Dans quelle mesure, cette mutation n’apparaîtrait pas comme un avertissement et non comme une mesure d’apaisement ? Officiellement, une mutation d’office n’est pas une sanction. C’est pourtant une décision qui terrasse les professeurs concernés, sans possibilité de se défendre, contrairement à des procédures disciplinaires pourtant existantes.
« C’est une première, le rectorat assume d’opérer de la répression syndicale », s’emporte le délégué départemental du SNES, dénonçant le « fait du prince », qui pour la première fois, est assumé par le rectorat. Pour lui, le rapport est vide.
Dans un autre collège, 11 alertes restées lettres mortes par le rectorat avant la mutation d’office de trois professeurs
Au collège Jean Lolive de Pantin, la décision académique de la mutation d’office remonte à un conflit entre collègues que le rectorat a laissé dégénérer.
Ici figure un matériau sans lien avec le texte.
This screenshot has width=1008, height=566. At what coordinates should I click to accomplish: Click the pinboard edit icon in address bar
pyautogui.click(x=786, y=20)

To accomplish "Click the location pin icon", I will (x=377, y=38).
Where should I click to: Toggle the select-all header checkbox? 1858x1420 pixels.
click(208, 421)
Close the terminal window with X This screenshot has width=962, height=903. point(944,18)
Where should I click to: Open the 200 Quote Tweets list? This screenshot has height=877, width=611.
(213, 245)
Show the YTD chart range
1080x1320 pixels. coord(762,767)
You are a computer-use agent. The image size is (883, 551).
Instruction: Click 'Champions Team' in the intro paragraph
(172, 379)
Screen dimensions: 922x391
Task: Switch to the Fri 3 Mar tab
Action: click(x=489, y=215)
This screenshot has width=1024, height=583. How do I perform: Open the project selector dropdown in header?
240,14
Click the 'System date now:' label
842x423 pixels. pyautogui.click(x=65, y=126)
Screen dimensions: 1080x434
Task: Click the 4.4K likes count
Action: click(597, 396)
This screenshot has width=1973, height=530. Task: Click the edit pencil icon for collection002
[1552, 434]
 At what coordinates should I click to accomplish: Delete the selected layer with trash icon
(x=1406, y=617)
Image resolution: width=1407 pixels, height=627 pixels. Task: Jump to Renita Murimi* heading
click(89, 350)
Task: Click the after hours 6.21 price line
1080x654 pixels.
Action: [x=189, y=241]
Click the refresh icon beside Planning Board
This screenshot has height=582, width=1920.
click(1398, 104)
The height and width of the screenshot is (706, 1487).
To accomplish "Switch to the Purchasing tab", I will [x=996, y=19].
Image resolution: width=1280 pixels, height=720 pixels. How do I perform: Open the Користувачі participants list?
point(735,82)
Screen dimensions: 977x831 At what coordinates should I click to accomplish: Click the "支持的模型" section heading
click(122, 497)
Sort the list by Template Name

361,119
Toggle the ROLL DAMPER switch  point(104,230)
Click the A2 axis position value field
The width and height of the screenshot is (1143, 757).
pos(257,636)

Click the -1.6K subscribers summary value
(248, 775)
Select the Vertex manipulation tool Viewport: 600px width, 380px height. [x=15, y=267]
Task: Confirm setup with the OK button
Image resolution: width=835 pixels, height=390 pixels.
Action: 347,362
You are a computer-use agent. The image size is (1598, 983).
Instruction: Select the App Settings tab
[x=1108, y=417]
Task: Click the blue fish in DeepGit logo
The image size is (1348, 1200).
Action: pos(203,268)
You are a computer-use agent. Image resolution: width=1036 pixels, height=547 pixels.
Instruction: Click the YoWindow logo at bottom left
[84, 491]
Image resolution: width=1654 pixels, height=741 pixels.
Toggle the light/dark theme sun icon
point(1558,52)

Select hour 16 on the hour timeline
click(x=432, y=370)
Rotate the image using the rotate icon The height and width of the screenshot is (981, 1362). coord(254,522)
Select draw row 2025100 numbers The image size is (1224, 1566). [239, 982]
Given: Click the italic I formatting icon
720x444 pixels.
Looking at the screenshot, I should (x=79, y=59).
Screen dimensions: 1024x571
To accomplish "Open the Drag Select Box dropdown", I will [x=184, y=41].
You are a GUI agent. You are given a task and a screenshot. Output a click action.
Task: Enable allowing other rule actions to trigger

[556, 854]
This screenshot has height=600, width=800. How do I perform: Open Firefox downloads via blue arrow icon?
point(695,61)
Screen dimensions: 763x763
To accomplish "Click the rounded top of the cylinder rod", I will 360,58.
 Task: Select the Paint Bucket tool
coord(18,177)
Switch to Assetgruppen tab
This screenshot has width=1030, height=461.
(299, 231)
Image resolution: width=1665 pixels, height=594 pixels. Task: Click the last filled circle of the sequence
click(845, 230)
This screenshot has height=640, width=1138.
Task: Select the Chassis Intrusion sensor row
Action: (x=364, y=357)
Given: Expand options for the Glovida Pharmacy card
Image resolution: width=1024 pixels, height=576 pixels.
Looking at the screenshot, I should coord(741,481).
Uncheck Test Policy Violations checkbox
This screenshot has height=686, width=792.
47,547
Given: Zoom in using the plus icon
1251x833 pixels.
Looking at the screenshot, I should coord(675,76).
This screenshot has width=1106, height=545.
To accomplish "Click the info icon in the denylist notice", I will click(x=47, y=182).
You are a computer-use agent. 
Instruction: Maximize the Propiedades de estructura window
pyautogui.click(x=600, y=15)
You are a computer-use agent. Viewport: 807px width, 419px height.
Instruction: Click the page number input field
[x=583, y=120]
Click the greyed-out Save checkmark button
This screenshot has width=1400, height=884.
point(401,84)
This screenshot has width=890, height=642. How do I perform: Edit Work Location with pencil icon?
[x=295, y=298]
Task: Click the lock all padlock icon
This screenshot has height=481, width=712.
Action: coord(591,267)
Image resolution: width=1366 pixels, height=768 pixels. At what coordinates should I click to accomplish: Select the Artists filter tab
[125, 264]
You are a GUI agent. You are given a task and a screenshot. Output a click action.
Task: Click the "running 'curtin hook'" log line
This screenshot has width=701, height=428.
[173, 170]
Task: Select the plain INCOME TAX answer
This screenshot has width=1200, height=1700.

Malgré onze alertes syndicales pour organiser une médiation, rien n’a eu lieu, jusqu’à la décision de la mutation d’office dans l’intérêt du service de trois professeurs dont deux professeurs syndiqués au Snes-FSU. Pour le syndicat, l’autorité académique fait porter exclusivement la responsabilité sur les professeurs, niant les « carences et le dysfonctionnement » de l’administration.
« Tout le monde est laminé par la non-gestion du conflit »
Céline Pinchon, représentante SNES-FSU du collège évoque la situation douloureuse pour ses trois collègues mais aussi pour l’ensemble de l’équipe : « On s’attendait à des entretiens, à des convocations au rectorat […], on est sidéré par la gestion du conflit » dit-elle. Elle souligne la détresse de ses collègues sous anti-anxiolytique et la grande incompréhension face à l’absence de médiation. « Tout le monde est laminé par la non-gestion du conflit » poursuit-elle, « C’est l’enfer, des élèves demandent où sont passés leurs profs, les familles s’inquiètent, les profs sont là depuis une dizaine d’années et appréciés. Ça crée des tensions, tout le monde se méfie de tout le monde alors qu’on devrait être entièrement dévoués aux élèves ».
Ces décisions et méthodes bouleversent une profession, déjà bien abîmée par les multiples réformes, une déconsidération salariale et les nombreuses revendications restées lettres mortes. Les syndicats et les collègues des professeurs lancent un cri d’alarme devant la maltraitance institutionnelle. Une pétition intersyndicale formule une unique demande pour les deux professeurs de Noisy-le-Grand : l’annulation des mutations forcées.